System clock changes regularly:
This clock is affected by discontinuous jumps in the system time
(e.g., if the system administrator manually changes the
clock), and by the incremental adjustments performed by
adjtime and NTP.See CLOCK_REALTIME
So we shouldn't rely on system clock to do any task involves time measurement. Good news is operation system comes with another clock: Monotonic clock.
Monotonic Clock
Monotonic Clock cannot be set and represents monotonic time since some unspecified starting point. Monotonic Clock is not affected by discontinuous jumps in the system time (e.g., if the system administrator manually changes the clock), but STILL affected by adjtime(3) and NTP.
Usage of Monotonic time
Precise and reliable time measurements.
- connection_pool uses Monotonic time to timeout when connection is not available
- Monotonic time being used widely in Concurrent Ruby
Use Monotonic time in CRuby
Process.clock_gettime(Process::CLOCK_MONOTONIC)
if you're on Linux 2.6.28+ or macOS 10.12+, you can also use:
Process.clock_gettime(Process::CLOCK_MONOTONIC_RAW)
It’s similar to CLOCK_MONOTONIC
, but provides access to a raw hardware-based time, that is not subject to NTP adjustments or the incremental adjustments performed by adjtime(3)
.
For more information, please see Ruby’s Process.clock_gettime docs and clock_getres(2)
.
Use Monotonic time in JRuby
java.lang.System.nanoTime()
What gems to use?
There is a Monotonic gem, but it is not using Monotonic time and it doesn't work for JRuby.
However, if you're looking for full feature native implementation across all platforms, checkout Hitimes!
HiTimes
Hitimes is a fast, high resolution timer library for recording performance metrics. The time measurements returned in nanoseconds.
MonotonicTime
MonotonicTime wraps hitimes
to return measurements in seconds: MonotonicTime.
Drop-in module
But I think you wouldn’t want to introduce a dependency in your project. You can use this pure ruby drop-in module in your application, it’s based on concurrent-ruby’s implementation that works for CRuby and JRuby.
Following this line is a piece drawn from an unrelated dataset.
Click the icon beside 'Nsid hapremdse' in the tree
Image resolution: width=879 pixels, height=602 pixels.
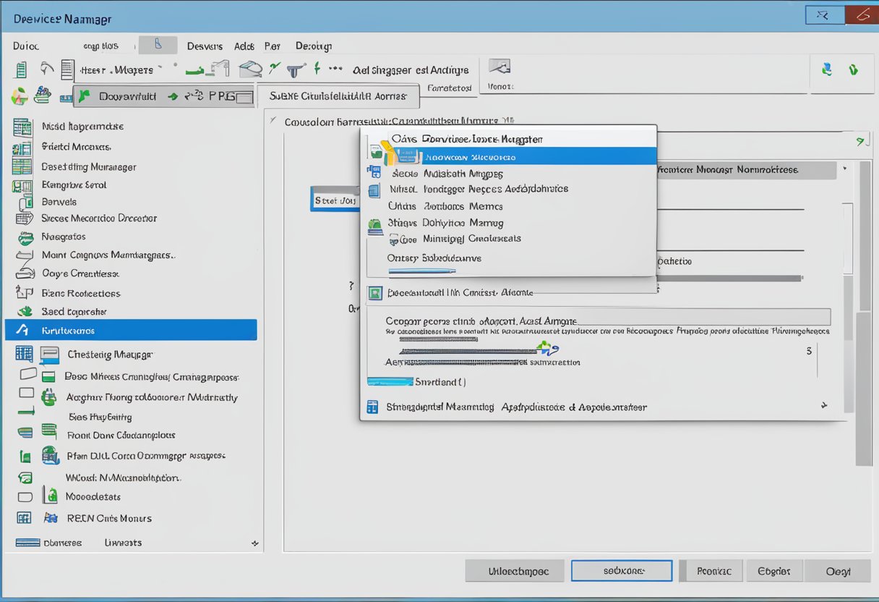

Monotonic.now # returns monotonic time in *seconds*
Monotonic.time do
1+1 # measure time elapsed for expression 1+1
end
Testing
You could stubs
or allow
Monotonic module:
# Minitest
Monotonic.stubs(:now).returns(t)
# RSpec
allow(Monotonic).to receive(:now) { t }
Replace Timecop with Monotonic Time
See this Pull Request for example: stripe/stripe-ruby#857.